» **Text section**
● ● ●

Hibernate Search expands the well known Hibernate and JPA annotations to let you define how your Java POJOs should be indexed.

An entity will be indexed if it’s marked with the @Indexed annotation; the second step will be to pick properties for index inclusion via the @Field annotation; an entry in the Lucene index is represented by a Lucene Document, which has several named fields. By default an entity property will be mapped to a Lucene Field with the same name.

Basic mapping example

import java.time.LocalDate;
import javax.persistence.Entity;
import javax.persistence.Id;
import org.hibernate.search.annotations.Field;
import org.hibernate.search.annotations.Indexed;

@Entity
@Indexed
public class Explorer {
    @Id int id;
    @Field String name;
    @Field LocalDate dateOfBirth;
}

The @Indexed annotation allows - among others - to pick an index name.

The @Field annotation has several interesting attributes:

name: to customize the name of the Field in the Lucene Document.
store: allows to store the value in the index, allowing loading over Projection
analyze: when disabled, the value will be treated as a single keyword rather than being processed by the Analyzer chain (see Analyzers).

● ● ●

» **Work instructions**
• a. Answer each question from the Hibernate Search excerpt:
(i) Which annotation causes an entity to be indexed?
(ii) By default, what name does the Lucene Field receive when an entity property is mapped to it?
(iii) What does the store attribute of @Field allow?
• b. Reproduce the stretch of the Hibernate Search excerpt from "Hibernate Search expands" through "the same name.", word for word.
• c. Write a continuation of the Hibernate Search excerpt, starting after its final sentence.
The material is drawn from a source separate from the Hibernate Search excerpt.

● ● ●

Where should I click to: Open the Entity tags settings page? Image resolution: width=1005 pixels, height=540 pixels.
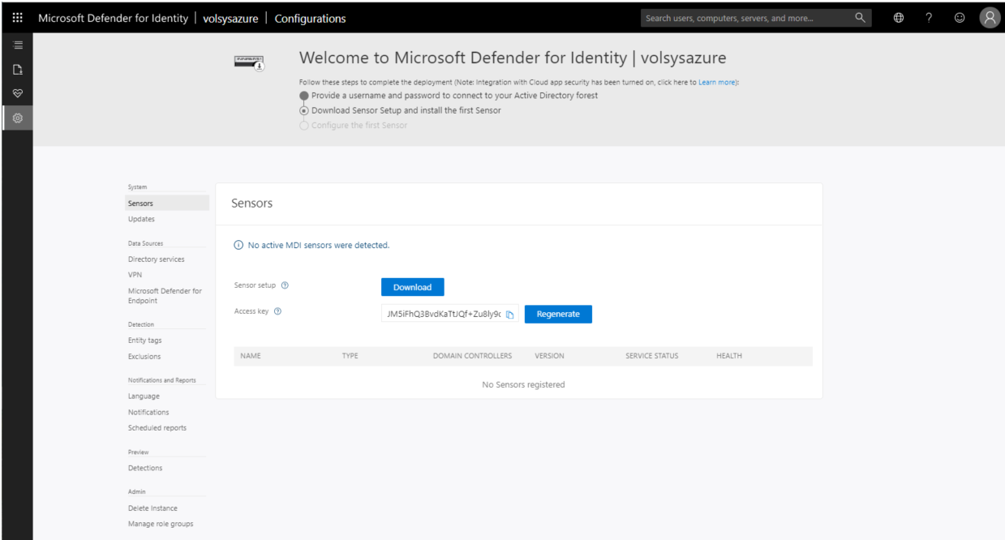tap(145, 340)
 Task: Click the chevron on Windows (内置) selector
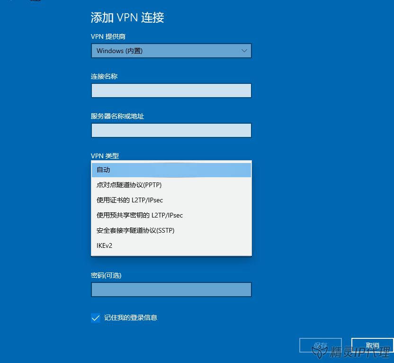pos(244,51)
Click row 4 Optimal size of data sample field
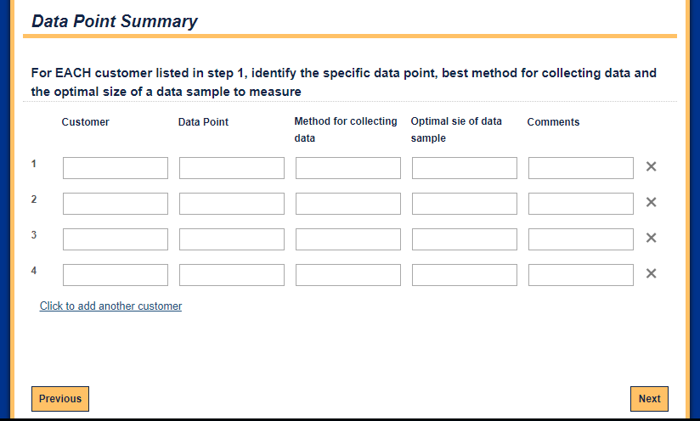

● ● ●

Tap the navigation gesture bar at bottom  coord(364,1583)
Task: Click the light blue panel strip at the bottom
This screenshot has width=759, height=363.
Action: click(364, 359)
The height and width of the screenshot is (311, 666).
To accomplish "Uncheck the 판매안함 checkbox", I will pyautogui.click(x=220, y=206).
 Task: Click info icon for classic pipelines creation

● ● ●

» **Results in order**
• a.
(i) The @Indexed annotation.
(ii) The same name as the entity property.
(iii) It allows the value to be stored in the index, which permits loading over Projection.

• b.
Hibernate Search expands the well known Hibernate and JPA annotations to let you define how your Java POJOs should be indexed.

An entity will be indexed if it’s marked with the @Indexed annotation; the second step will be to pick properties for index inclusion via the @Field annotation; an entry in the Lucene index is represented by a Lucene Document, which has several named fields. By default an entity property will be mapped to a Lucene Field with the same name.

• c.
bridge: allows customizing the encoding/decoding to and from the index format. Not needed for all basic Java types and dates, but required for custom types.

Make it sortable

If you want to be able to sort on a field, you have to prepare the index format for the operation using the @Sortable field:

@Entity
@Indexed
public class Explorer {
@Id int id;
@SortableField
@Field(store=Store.YES)
String name;
@Field LocalDate dateOfBirth;
}

Indexing spatial locations

Using the @Spatial annotation, you can index pairs of coordinates to search for entries within a distance from a point, or sort by distance from a point.

This feature should not be confused with Hibernate Spatial, which integrates with RDBMs based types; the Hibernate Search support for Spatial integration is limited to distances from points but shines when this factor has to be combined with a full text query.

For example you might want to search for a restaurant by approximate name and by not being too far away:

@Indexed @Spatial @Entity
public class Restaurant {
@Id id;
@Field name;

@Latitude
Double latitude;

@Longitude
Double longitude;
}

The Spatial feature of Hibernate Search is extensive and we suggest reading the reference documentation (Chapter 9) to better understand its features. For example, it can use different indexing techniques, you can have multiple sets of spatial coordinates per entity, or represent points by implementing the org.hibernate.search.spatial.Coordinates interface.

Index associations

The index technology is not a good fit for “join queries”, and generally to represent associations. Hibernate Search allows to embed fields from related entities into its main document, but remember that while these fields are useful to narrow down your queries it is not a true association: you’re in practice creating a denormalized representation of your object graph.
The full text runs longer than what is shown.